Walsh Lake
The Walsh Lake target is 10 km south of the FAT deposit, adjacent and south of the historical Tundra Gold Mine that was abandoned in 1999. The north part of this target area is connected by a road network that links to the FAT deposit. Walsh Lake is interpreted to be a series of structural zones, parts of which are on strike with the deposits exploited in the Tundra Gold Mine. Preliminary metallurgy and production data from the Tundra Mine has indicated that ore at Walsh Lake is non-refractory free milling.

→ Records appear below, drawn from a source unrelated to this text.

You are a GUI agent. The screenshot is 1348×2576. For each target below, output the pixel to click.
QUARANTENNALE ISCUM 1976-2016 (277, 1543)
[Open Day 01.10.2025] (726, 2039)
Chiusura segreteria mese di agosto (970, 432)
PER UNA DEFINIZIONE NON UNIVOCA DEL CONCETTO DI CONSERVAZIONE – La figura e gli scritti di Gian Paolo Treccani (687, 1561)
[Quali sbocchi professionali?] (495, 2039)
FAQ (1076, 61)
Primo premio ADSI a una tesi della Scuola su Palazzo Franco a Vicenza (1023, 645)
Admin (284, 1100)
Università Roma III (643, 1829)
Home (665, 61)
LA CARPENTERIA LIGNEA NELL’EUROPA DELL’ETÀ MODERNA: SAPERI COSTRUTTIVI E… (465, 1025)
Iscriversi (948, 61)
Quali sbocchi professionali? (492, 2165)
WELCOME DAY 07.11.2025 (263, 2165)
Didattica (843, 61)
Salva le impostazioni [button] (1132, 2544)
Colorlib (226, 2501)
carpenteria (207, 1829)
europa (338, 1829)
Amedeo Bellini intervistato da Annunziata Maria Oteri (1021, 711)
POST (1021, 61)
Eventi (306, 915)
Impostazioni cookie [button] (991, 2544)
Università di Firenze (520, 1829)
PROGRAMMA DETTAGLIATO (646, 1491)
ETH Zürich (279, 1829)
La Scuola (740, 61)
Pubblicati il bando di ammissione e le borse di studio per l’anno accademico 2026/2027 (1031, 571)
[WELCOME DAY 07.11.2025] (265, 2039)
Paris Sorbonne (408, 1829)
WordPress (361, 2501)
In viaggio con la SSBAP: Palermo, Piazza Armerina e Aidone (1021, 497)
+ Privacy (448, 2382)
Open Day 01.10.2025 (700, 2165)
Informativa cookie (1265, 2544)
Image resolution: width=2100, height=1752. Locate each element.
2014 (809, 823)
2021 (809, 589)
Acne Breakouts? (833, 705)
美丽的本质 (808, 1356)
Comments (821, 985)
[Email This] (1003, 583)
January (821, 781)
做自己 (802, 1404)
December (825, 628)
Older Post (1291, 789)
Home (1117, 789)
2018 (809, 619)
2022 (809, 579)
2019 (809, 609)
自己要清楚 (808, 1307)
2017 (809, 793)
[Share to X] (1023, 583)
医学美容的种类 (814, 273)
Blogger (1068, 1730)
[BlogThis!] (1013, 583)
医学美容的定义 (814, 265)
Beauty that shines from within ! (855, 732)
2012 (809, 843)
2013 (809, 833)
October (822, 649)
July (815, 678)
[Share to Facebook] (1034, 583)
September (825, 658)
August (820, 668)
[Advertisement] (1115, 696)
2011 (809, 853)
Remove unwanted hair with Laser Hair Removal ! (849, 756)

The Walsh Lake target area stretches one and a half kilometer south from the former mine. This area has undergone several generations of exploration, including some limited past drilling campaigns showing these gold occurrences were located near a regional stratigraphic contact, which could provide significant strike potential. Gold-bearing quartz veins are hosted in sheared rocks near the contact between metamorphosed graywacke and mafic volcanic rocks. The metagraywacke units are fine to coarse sand size material with well preserved, laterally discontinuous, fining upward sequence of graded beds. This turbidite section is distinguished by the absence of volcanic and chemical sedimentary rocks intercalated in the Bouma beds. Metamorphosed mafic volcanic rocks are black to green-black, dense, fine-grained, and typically show fragmental textures. These rocks are principally made up of fine hornblende and plagioclase laths, with localized irregular and fractured dark garnet crystals. Drilling on the Walsh Lake contact zone consistently encounters silica alteration with gold-bearing intervals up to 20 m above the contact in siltstone and up to 60 m below the contact in mafic volcanic rocks interbedded with siltstone or felsic volcanic rocks. Gold is concentrated in arsenopyrite-bearing silica-altered sheared rocks containing abundant quartz veins, with true widths from one to 12 m. The shearing is almost parallel with bedding. This deformation event is associated with the tilting and regional metamorphism and focused along rheological changes in the stratigraphy.